EXERCISE: The copy should run from the line containing "You are a computer-use" through the last line of the entries below, exactly as written, with pictures omitted.

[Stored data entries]
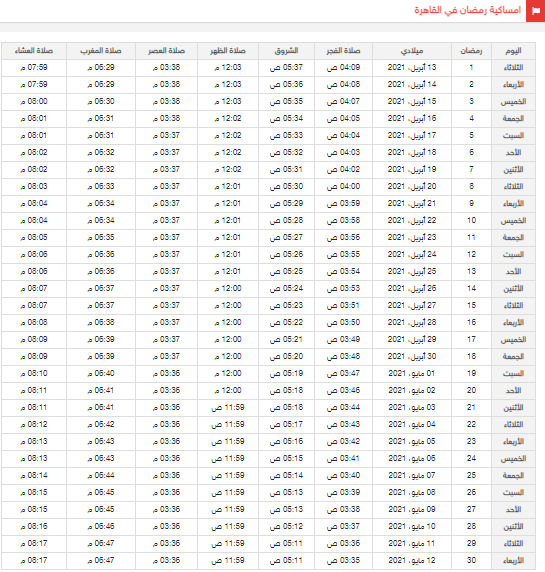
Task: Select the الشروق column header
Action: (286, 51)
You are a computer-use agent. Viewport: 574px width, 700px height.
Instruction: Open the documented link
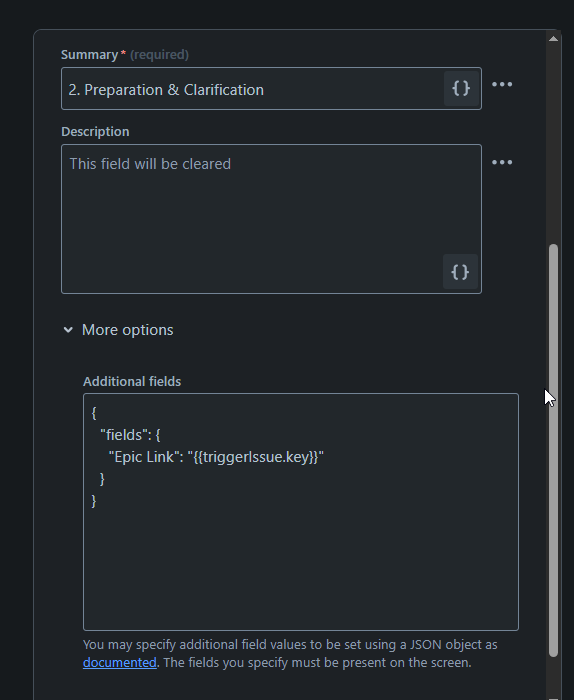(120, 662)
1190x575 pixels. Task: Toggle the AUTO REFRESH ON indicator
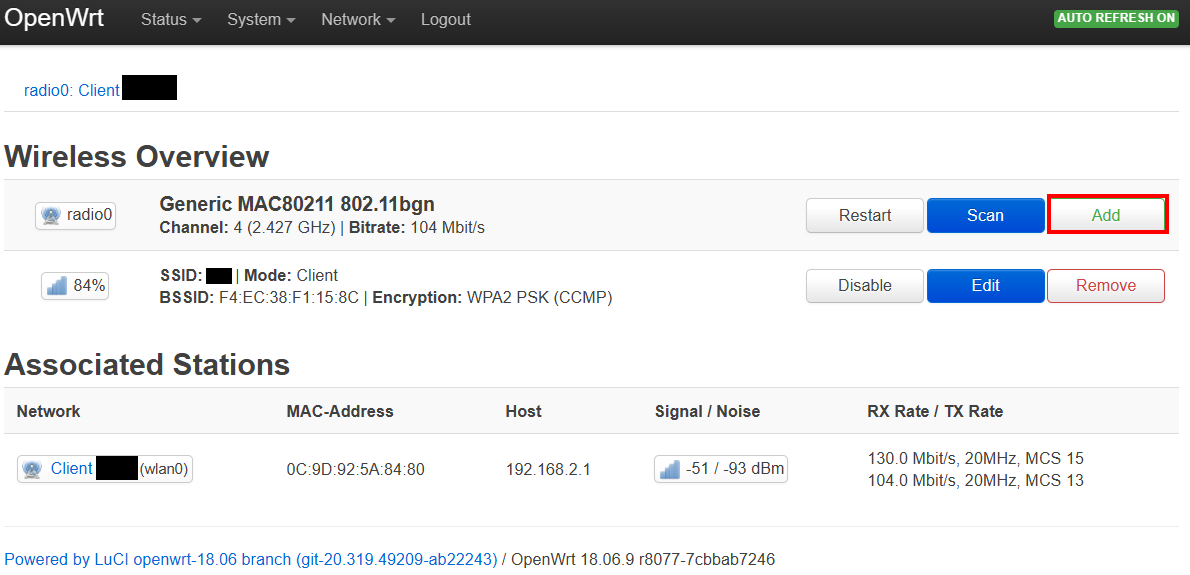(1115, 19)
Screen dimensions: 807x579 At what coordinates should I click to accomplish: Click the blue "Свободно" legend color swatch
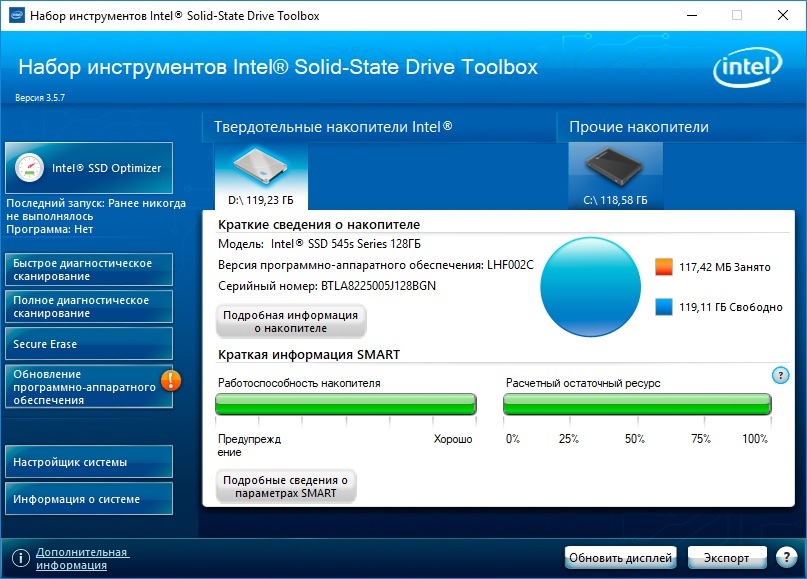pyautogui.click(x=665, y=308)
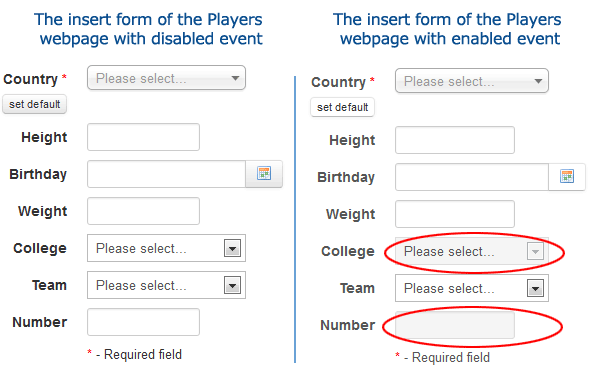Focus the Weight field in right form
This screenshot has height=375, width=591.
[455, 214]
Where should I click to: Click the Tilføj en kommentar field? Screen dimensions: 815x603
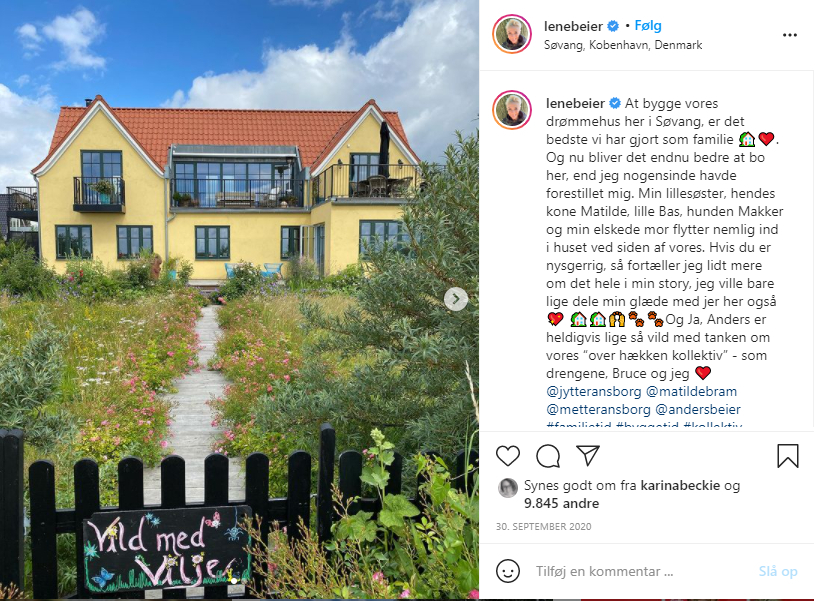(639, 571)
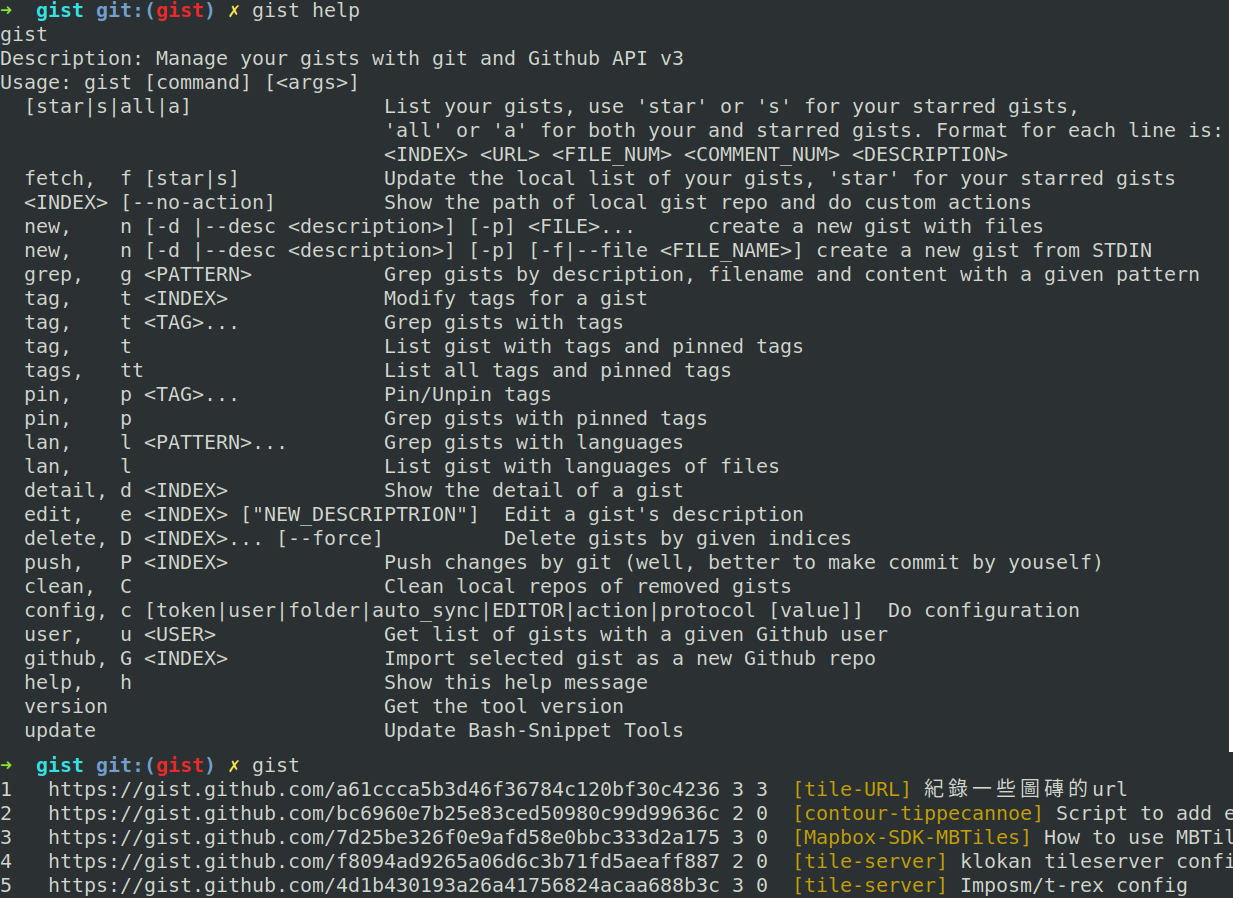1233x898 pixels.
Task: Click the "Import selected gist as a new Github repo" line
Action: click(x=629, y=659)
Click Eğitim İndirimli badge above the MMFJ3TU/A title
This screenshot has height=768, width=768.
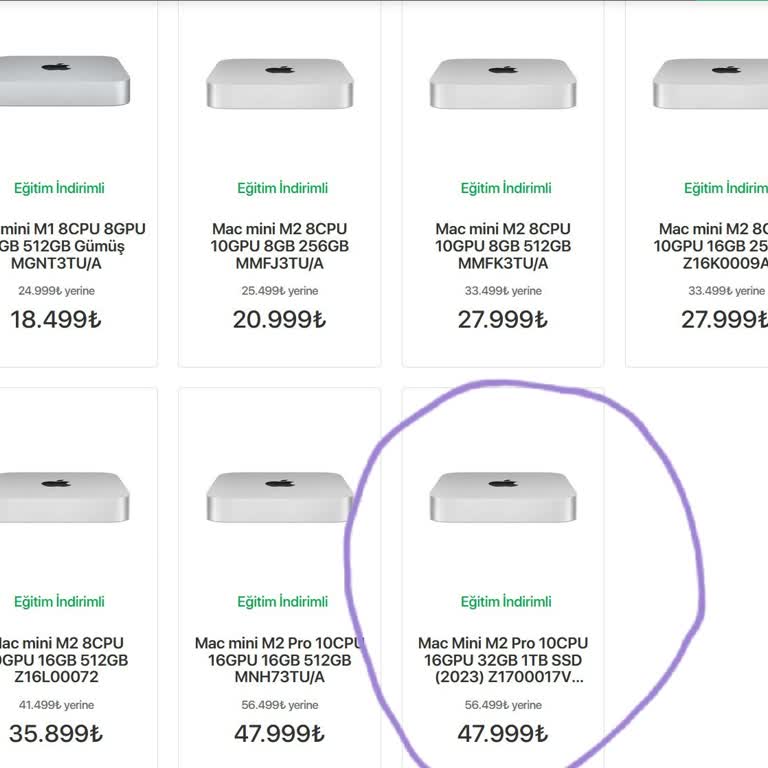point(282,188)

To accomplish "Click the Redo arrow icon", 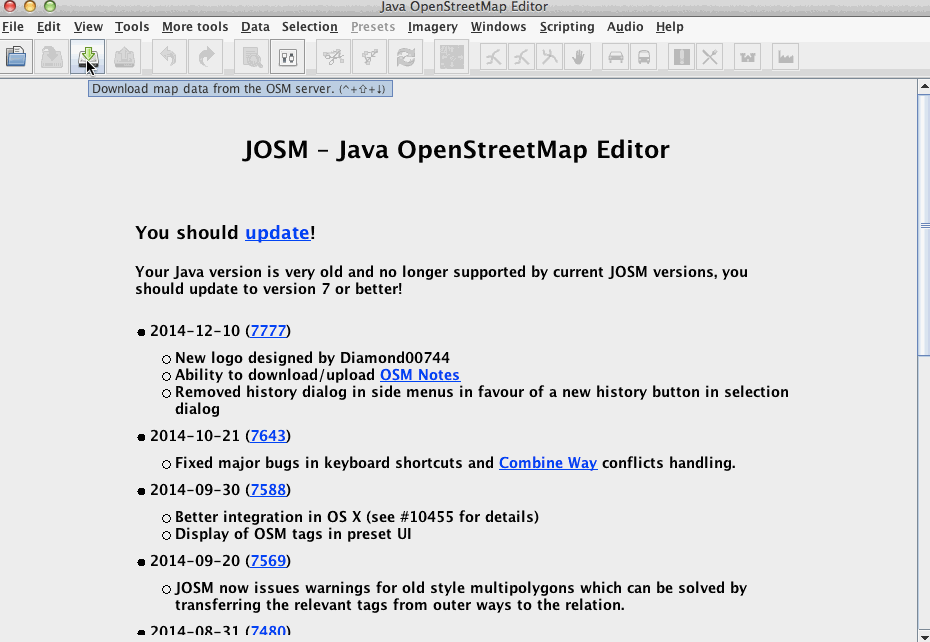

ANSWER AREA:
You are a computer-use agent. Viewport: 574px width, 700px height.
Instruction: Open the documented link
(120, 662)
1190x575 pixels. Task: Toggle the AUTO REFRESH ON indicator
(1115, 19)
Screen dimensions: 807x579 At what coordinates should I click to accomplish: Click the blue "Свободно" legend color swatch
pyautogui.click(x=665, y=308)
Focus the Weight field in right form
This screenshot has height=375, width=591.
[455, 214]
Where should I click to: Click the Tilføj en kommentar field? Screen dimensions: 815x603
(639, 571)
1233x898 pixels.
Task: Click the "Import selected gist as a new Github repo" line
Action: click(x=629, y=659)
Click Eğitim İndirimli badge above the MMFJ3TU/A title
This screenshot has height=768, width=768.
point(282,188)

To accomplish "Click the Redo arrow icon", 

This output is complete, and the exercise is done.